Although Stolpersteine have now spread to hundreds of towns in and beyond Germany, this overall embrace of the idea has not come without some opposition and ambiguity. The stones in effect mark the homes from where families fled or were deported and others took their place, often with Government permission. Although various reparation processes have restored or repaid former homeowners, residual bitterness still exists, on both sides. In addition, a few Stolpersteine have proved easy targets for metal theft and desecration. Munich recently decided against laying the stones after opposition from the Jewish community. In Oestrich-Winkel, permission was granted for Stolpersteine after a four-year campaign led by one tenacious local politician.
Returning to my own family’s story, town records show a Hallgarten presence in Winkel from 1640. Early in the last century my great grandfather Arthur set up a wine business, assisted later by his second son Otto. His first son Fritz, my grandfather, became a lawyer in Wiesbaden. After the 1933 election, Fritz was forbidden to practice law. For his father and brother, following boycotts and violence, lootings and imprisonment, running a Jewish-owned business became increasingly unviable. By 1939, this part of my family had all fled to England. Other family members moved to wherever connections allowed, including Argentina and California. Others, including cousins from Oestrich-Winkel, were deported to concentration camps.
My family stumbled by chance on Oestrich-Winkel’s plans, and a few of us managed to make last week’s ceremony. A small exhibition in the town hall, described in the local newspaper, provided illuminating background information, but the shiny centres of attention were the stones themselves. Hovering slightly above the ground, the Stolpersteine play on an ancient German saying for when you see a friend stumble on the street - ‘we must be outside a Jew’s house’. Later that evening, we visited the house my family lived and pressed wine in, now a restaurant and winery.
Any link between my visit to Germany and my day job may feel trite and tenuous (although, in an act of empathy with millions of children returning to school this week, I’ve now spent part of my first week back writing about what I did during my holidays). However, thanks to Daisy Christodoulou's new book on the seven myths of education, I had already been thinking about memory, and its place in our ambitions for learners. I’ll discuss Daisy’s book in a future blog. Despite its shrill certainties, selective use of evidence, and wilful misunderstanding of RSA Opening Minds, it has some useful insights and rightly challenges the sloppiness of many so-called ‘progressive’ educators. Daisy’s analysis is at its most convincing when discussing the key role of education in cultivating memory, not only as intrinsically valuable, but as a crucial foundation for problem solving and creativity. Her views on the types of knowledge that young people need to remember are stifled and stifling, but her synthesis of the psychological research on memory is nonetheless convincing.

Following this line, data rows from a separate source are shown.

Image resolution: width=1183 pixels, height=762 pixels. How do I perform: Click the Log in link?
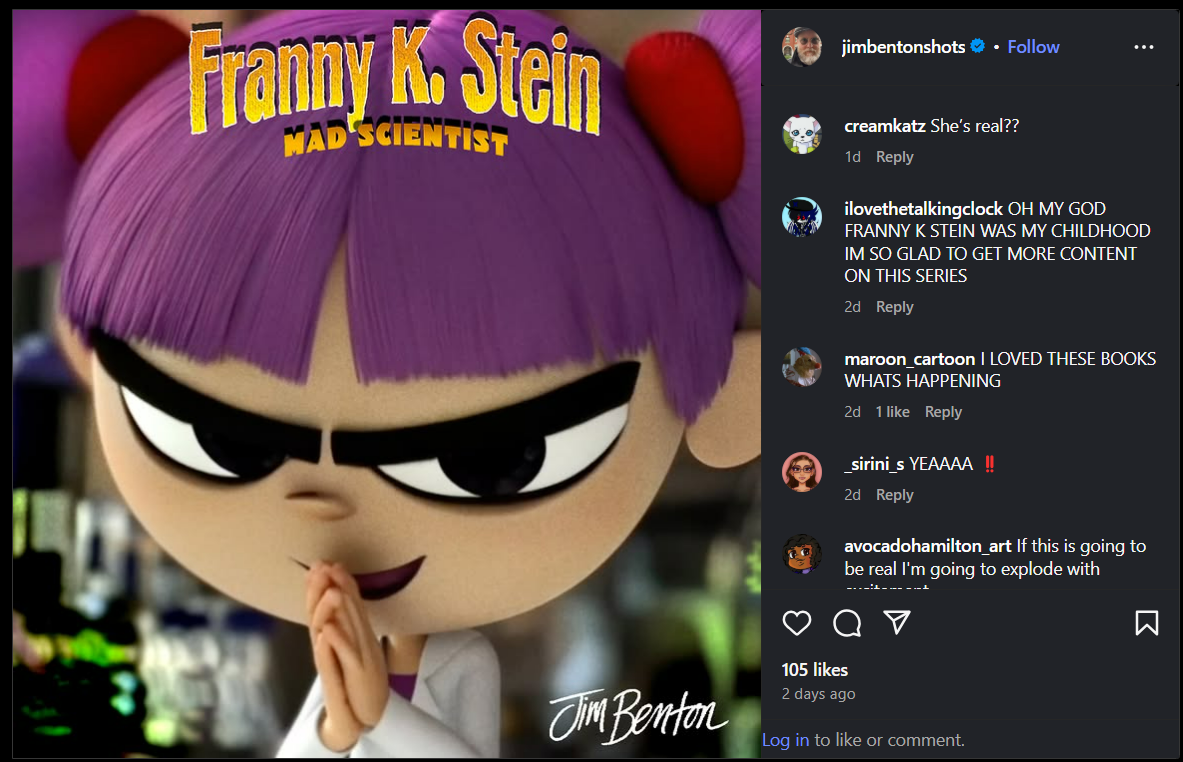[785, 740]
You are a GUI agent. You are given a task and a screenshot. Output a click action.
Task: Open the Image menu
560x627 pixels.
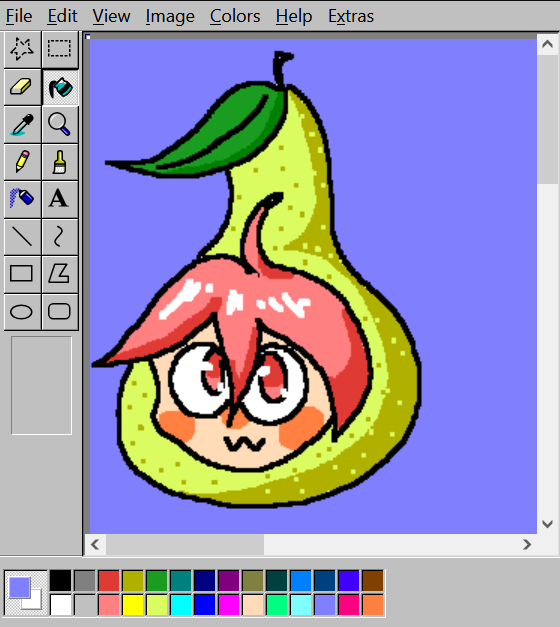coord(170,16)
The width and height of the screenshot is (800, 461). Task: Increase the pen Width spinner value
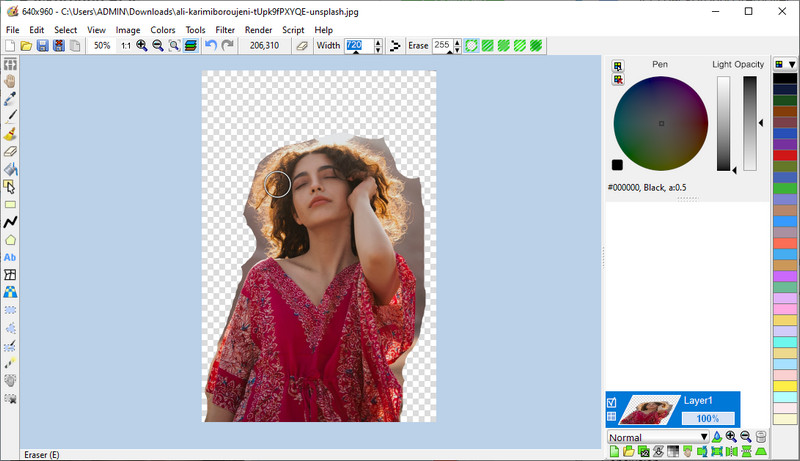(378, 42)
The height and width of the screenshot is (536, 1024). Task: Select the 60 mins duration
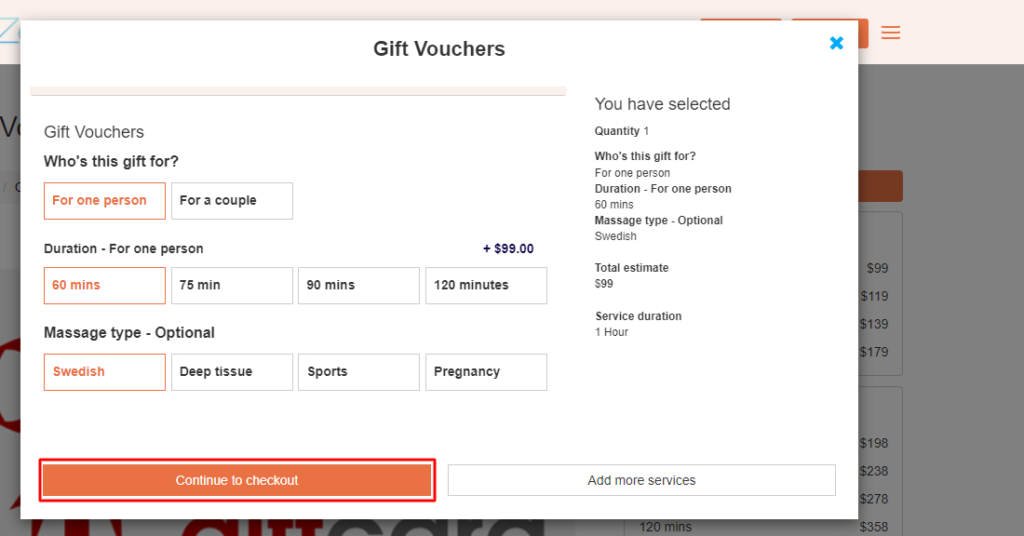click(x=104, y=285)
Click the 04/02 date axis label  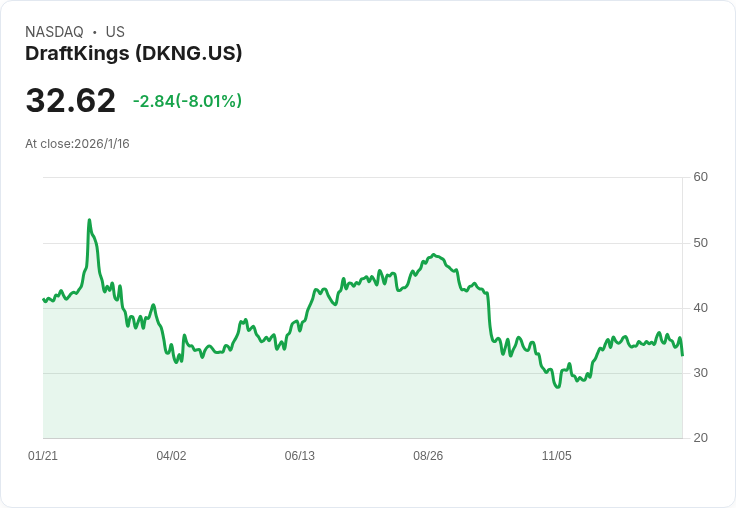click(x=171, y=456)
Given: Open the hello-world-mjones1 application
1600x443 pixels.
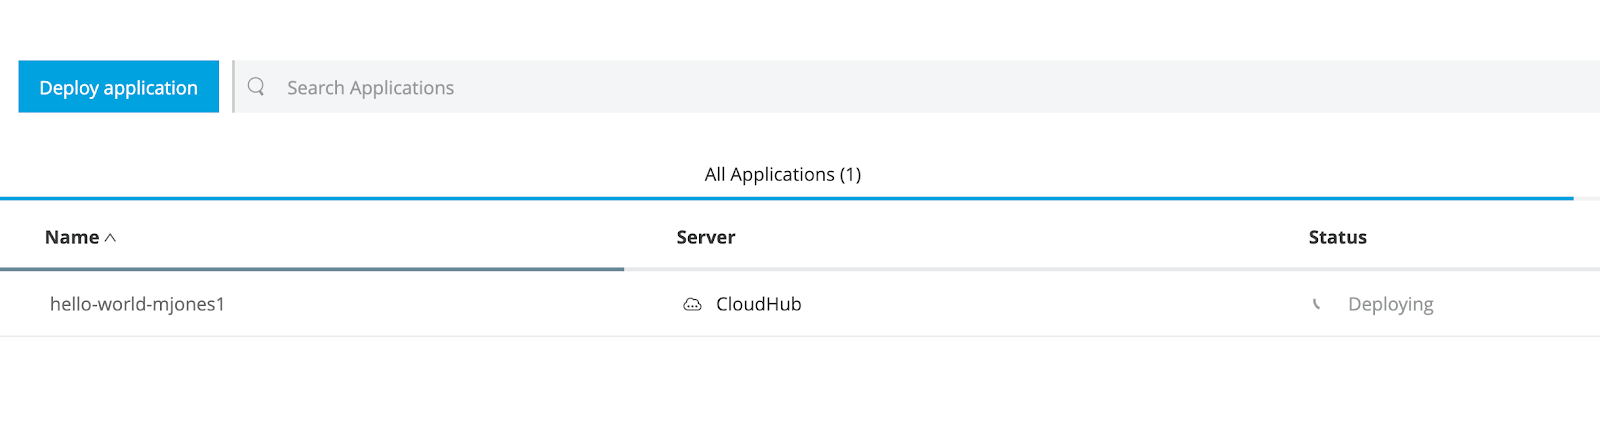Looking at the screenshot, I should click(x=137, y=304).
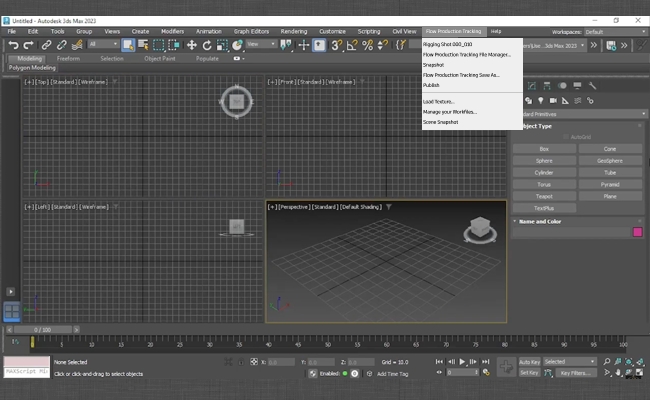Open the Workspaces dropdown

610,31
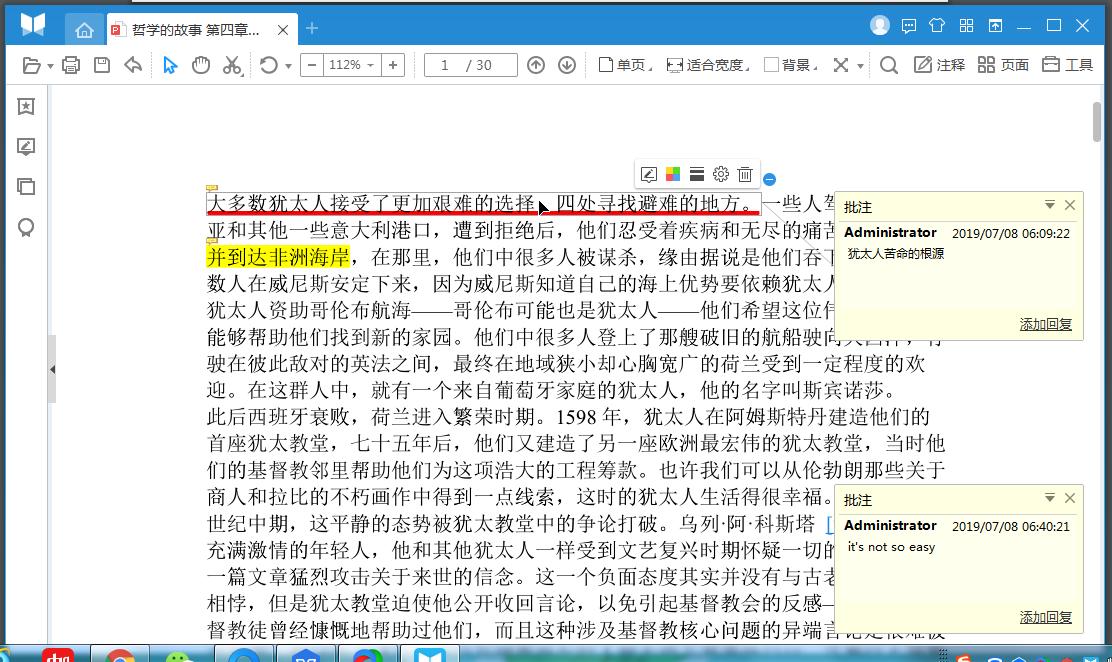Open the search magnifier tool
Viewport: 1112px width, 662px height.
[888, 65]
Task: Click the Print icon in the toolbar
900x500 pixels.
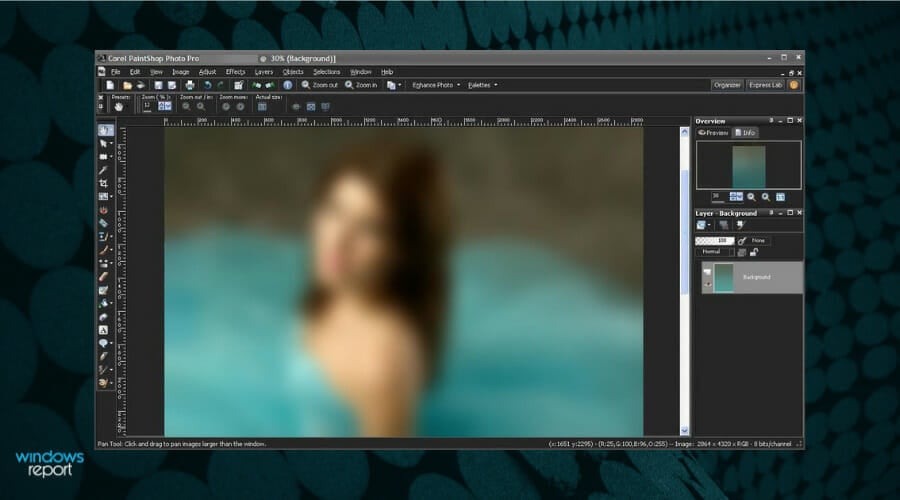Action: pos(190,85)
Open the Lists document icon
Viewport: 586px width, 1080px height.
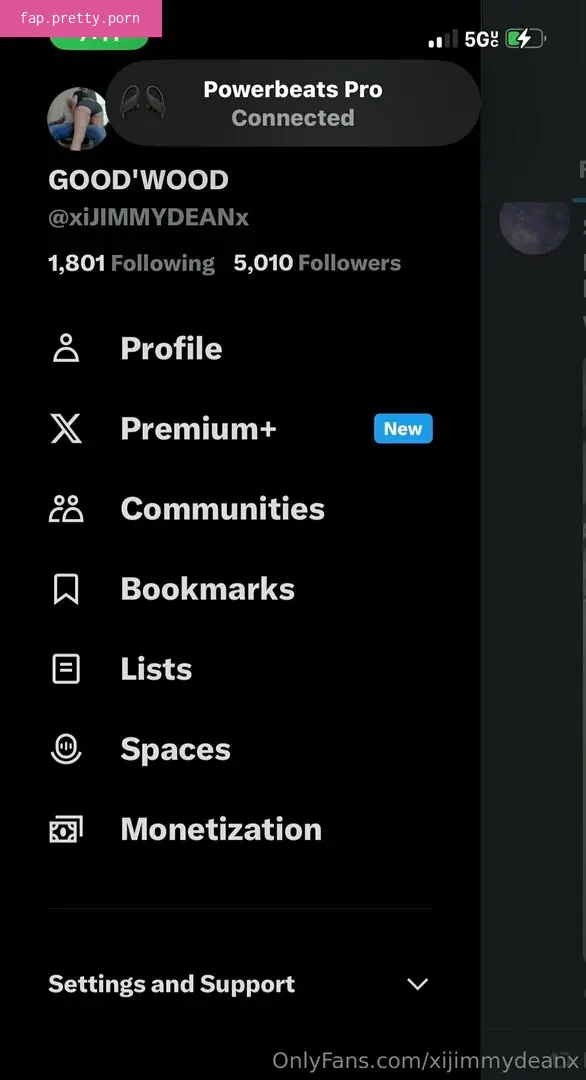(x=66, y=669)
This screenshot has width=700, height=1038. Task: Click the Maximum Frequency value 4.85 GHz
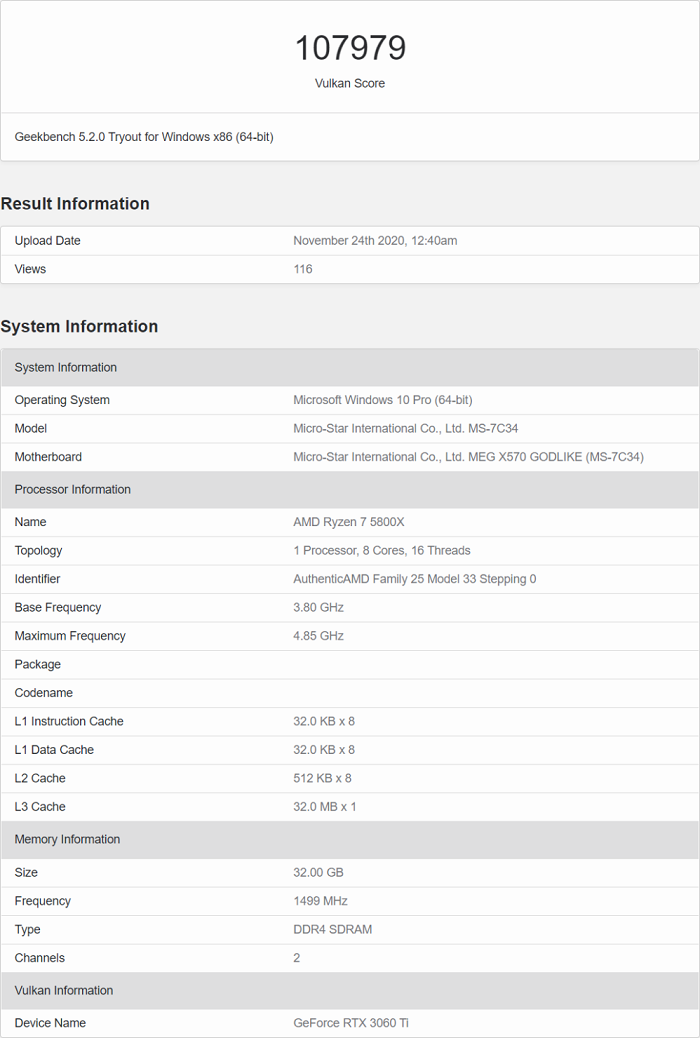pos(318,636)
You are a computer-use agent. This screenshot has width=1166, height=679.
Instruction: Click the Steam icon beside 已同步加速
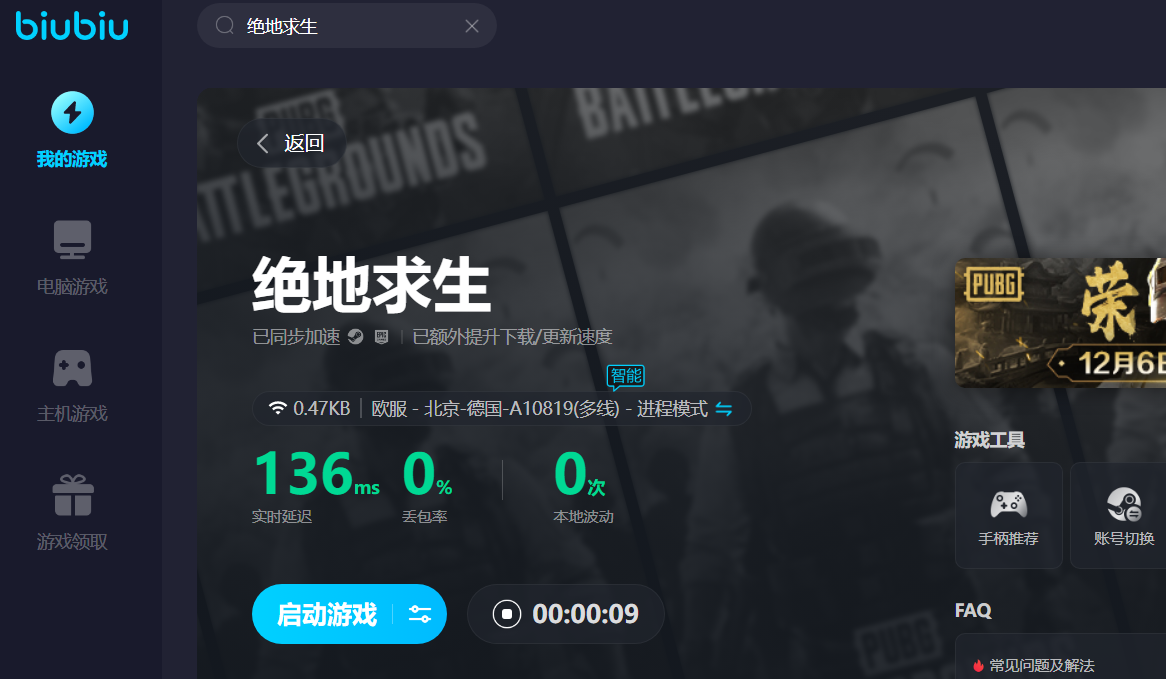tap(355, 337)
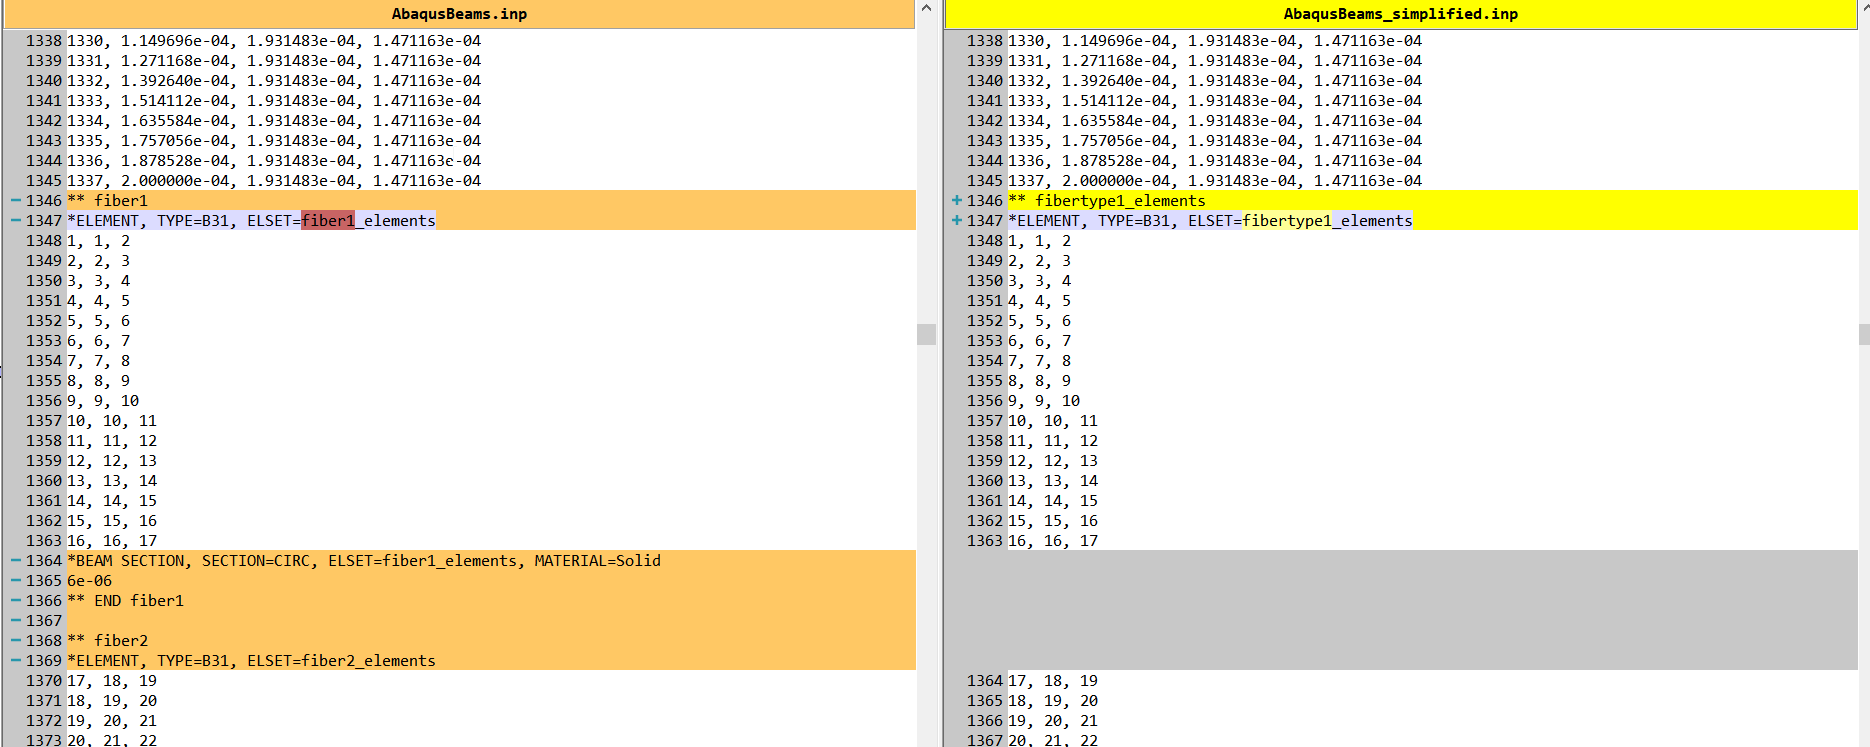
Task: Click the right pane vertical scrollbar thumb
Action: tap(1864, 334)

My experience of the Stolpersteine, and observing my own children’s reaction to hearing and feeling their family histories in this way, prompted two reactions that relate to Daisy’s myths. First, when it comes to knowledge, the personal is powerful, and no national curriculum document or stark Hirsch-inspired attempt to classify ‘cultural literacy’ could ever define this form of what the Institute of Education’s Michael Young calls “powerful knowledge”.
Second, seeing the Stolpersteine for my family members set into the pavements of Oestrich Winkel was cathartic but not necessarily comfortable. I was reminded of our cities’ ghost bikes, Steve McQueen’s Queen and Country stamps for soldiers killed in Iraq, and above all Seamus Heaney’s final words in The Tollund Man – “I will feel lost, unhappy and at home”. As well as teaching children what to remember, schools need space in their curricula to teach them how to remember.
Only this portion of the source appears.